Previously, the club said Sarver's £18m bid for a majority shareholding undervalued the club.
A statement issued on Thursday said: "The directors thank Mr Sarver for his continuing interest in Rangers. They are studying the revised proposal which was received last night, and are consulting with major shareholders, to understand whether the proposal is capable of being implemented."
The 53-year-old owner of the NBA Phoenix Suns basketball franchise says he is now prepared to increase his offer to buy out existing shareholders at 20p per share rather than the original offer of 18p.
Sarver suggests that the loan offer of £6.5m would leave Rangers free of debt, allowing them to repay the loans made by shareholders Mike Ashley and Sandy Easdale.
It has since emerged that Easdale, a shareholder and the chairman of the football board, has been repaid the £500,000 emergency interest-free loan he recently made to the club.
The terms of Sarver's loan offer have not been revealed, but the Rangers statement says it must be repaid within three months.
Rangers said: "The revised proposal involves investing up to £20m for a majority shareholding by way of a placing of new ordinary shares in Rangers at 20 pence per share ("Placing") followed, if the Placing is completed, by a mandatory offer for the remaining issued and to be issued ordinary share capital under Rule 9 of the City Code on Takeovers and Mergers ("Code") at 20 pence per share.
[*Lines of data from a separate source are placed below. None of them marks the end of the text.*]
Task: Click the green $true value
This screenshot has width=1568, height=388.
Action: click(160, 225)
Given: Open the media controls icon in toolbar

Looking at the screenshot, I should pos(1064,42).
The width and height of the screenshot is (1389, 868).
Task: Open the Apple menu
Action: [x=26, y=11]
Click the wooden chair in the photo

"As part of the revised proposal £6.5m would be made available to Rangers in immediate short-term funding by way of a secured loan to be repaid in 90 days or out of the proceeds of the Placing."
|Spokesman for Robert Sarver|
|"To be very clear, Mr Sarver has never met or spoken to Mike Ashley, Sandy Easdale or James Easdale. "And for the complete avoidance of doubt, he has never met or spoken to Charles Green or Craig Whyte. He is not working with, acting for, or alongside any of these individuals. "Mr Sarver is acting on his own behalf, although he has repeatedly said that if he succeeds in acquiring a majority stake in Rangers he would like to work with others who clearly have the best long-term interests of Rangers at heart."|
The Arizona-based businessman said in a statement: "If the board agrees to my proposal, I would provide a total of £16.4-£20m to be invested in the club as the board determines - £6.5m immediately and the remainder following a share issue, taking the major step necessary to restore financial stability to the club.
"I know, of course, that there are various groups of prominent fans who have been working hard for a long time to bring change to the club and they can rest assured that I am committed to building a strong partnership with fans and key stakeholders to do what is best for the club.
"I fully realise that a strong sports club needs local investment, local directors and local support to be successful.
"I've received messages of support from many Rangers fans and really appreciate their good wishes - even if sometimes I don't immediately get their Scottish sense of humour!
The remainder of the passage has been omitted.